Leif Johansson, the chairman of the European Round Table of Industrialists, recently observed that Europe is in danger of being overtaken by China and India economically because of a dearth of engineers. He is right, although the problem is about more than engineers.
A principal indicator of a developed society is its ability to educate its own skilled workforce, rather than importing it. The trouble is that no one in the UK wants to admit where the problem lies: the attitude of society towards teachers and lecturers. For too long, teachers' pay and conditions have been allowed to degrade in relation to those of people working in the private sector, and even in the rest of the public sector.
This trend is most marked in science and engineering. Graduates in physics, mechanical engineering, computer science and chemistry face the prospect of long hours, low pay and contempt from a society convinced that those who can, do, and those who can't, teach - all the while servicing student loans on terms that assume that all graduates gain financially from their degrees.
But society must acknowledge that in a knowledge economy, you can't pay a pittance to those who educate the next generation of knowledge workers. Without radical action to address the recruitment of schoolteachers and academics from among the best graduates, the next generation will not be inspired to take up those subjects.
Physics is at the sharp end of this worrying trend. In the 1980s, financial companies in London saw that they could make lots of money with the help of highly skilled numerical modellers - namely physicists. Physics graduates were confronted with a stark choice: mounting debt while training, followed by years of low pay as a teacher, or a high starting salary and quick advancement in business. Soon it became almost impossible to recruit physics teachers.
Instead of addressing this recruitment problem directly, the UK government allowed chemistry and biology teachers to teach physics. While those teachers were doubtless excellent in their own fields, physics didn't excite them the way chemistry and biology did. So a generation of schoolchildren found physics boring and didn't want to study it at university, and the supply of physicists dried up even further.
Meanwhile, demand from the financial world didn't dry up, but took a larger chunk of the diminishing pool. The capacity to teach physics at British universities was also allowed to wither, because there weren't enough undergraduates to fund the critical mass needed to maintain a laboratory-based subject, so departments closed, further decreasing enrolment by limiting choice of institution.
In the US, a similar decline in undergraduate numbers in physics in the 1980s and 1990s has been reversed since 1999, but had only just approached 1970 levels by 2008. In Japan, the numbers graduating in science and engineering have risen steadily in the same period.
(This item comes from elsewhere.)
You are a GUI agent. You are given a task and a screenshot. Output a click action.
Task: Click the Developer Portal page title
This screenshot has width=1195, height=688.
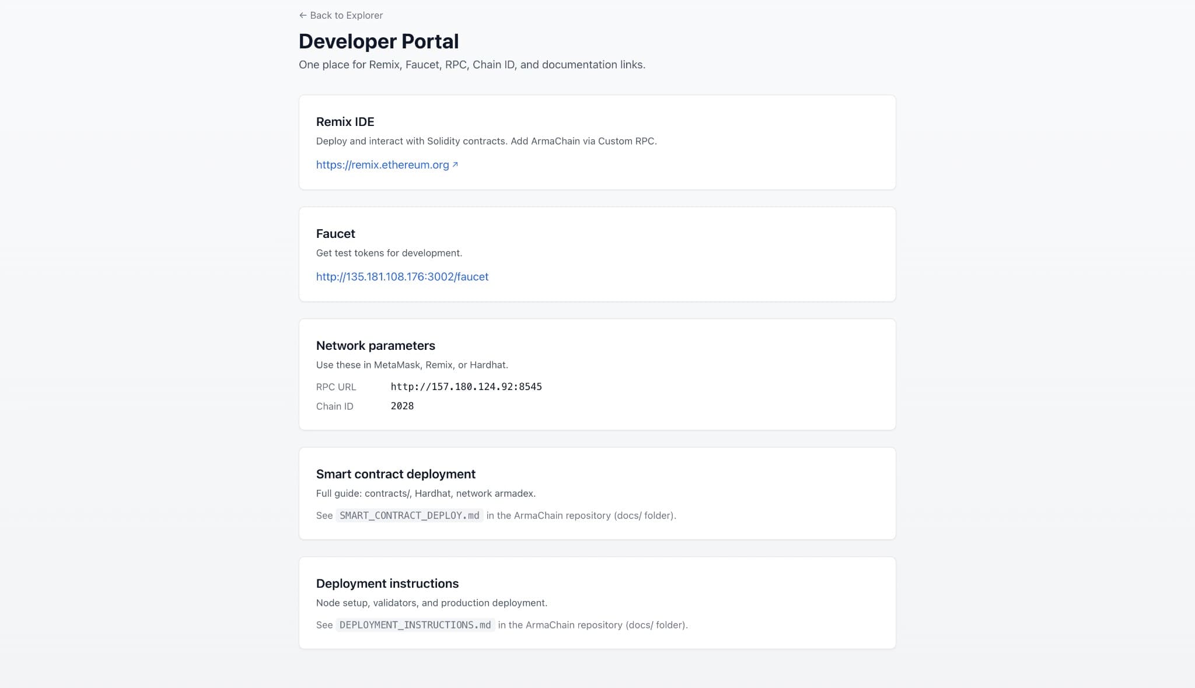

But in Britain, the vicious circle goes round: physics (and chemistry, biology, computing and engineering) departments continue to shrink or close. Spending money is an unpopular idea, and offering large pay rises to certain groups, however worthy, is politically difficult in a recession. But without mass investment in recruiting very good people in science, technology and engineering into schools and universities, and allowing them the freedom to inspire their students, the UK's knowledge economy will inevitably decline.